Fortunately, in spite of its pretensions of being the global guarantor of freedom always and everywhere, the United States has, at least twice, behaved as if it had learned the lesson of 1914. The first time was in 1956, when Soviet tanks rolled into Hungary when the Hungarian regime—an ostensibly sovereign state—became too uppity to suit Moscow. So, Soviet military might moved in to ensure Hungary remained sufficiently under Moscow’s control. Thousands of Hungarians were killed. Did the North Atlantic Treaty Organization mobilize against this aggression? Did Dwight Eisenhower ready America’s bombers? No.
Then, in Prague in 1968, Czechoslovakian resistance to Moscow led to an invasion of two hundred thousand foreign troops and twenty-five hundred tanks from the pro-Soviet regimes of the Warsaw Pact. Again, the United States took no action.

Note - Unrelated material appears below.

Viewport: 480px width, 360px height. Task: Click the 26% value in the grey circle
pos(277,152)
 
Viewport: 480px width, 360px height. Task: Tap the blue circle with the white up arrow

This, of course, was the right decision on the part of the US and NATO. Heeding the Lesson of Munich, on the other hand, would have meant direct confrontation between NATO and the Soviet Union—a de facto confrontation between the United States and the USSR. This would have greatly increased the likelihood of global nuclear war.
Naturally, some anti-Soviet activists cried “Appeasement!” at the time. Fortunately, they were ignored. A curious difference between 1956 and now, however, is that at the time, most of the critics of American inaction were on the anti-Soviet Right. Today, it is mostly the Left where we find those howling about Munich and blithely pushing for a US-Russia war while downplaying the risk of a nuclear apocalypse. But those who are now demanding World War III are a cautionary example of what happens when we obsess over the lesson of 1938 and ignore the lesson of 1914.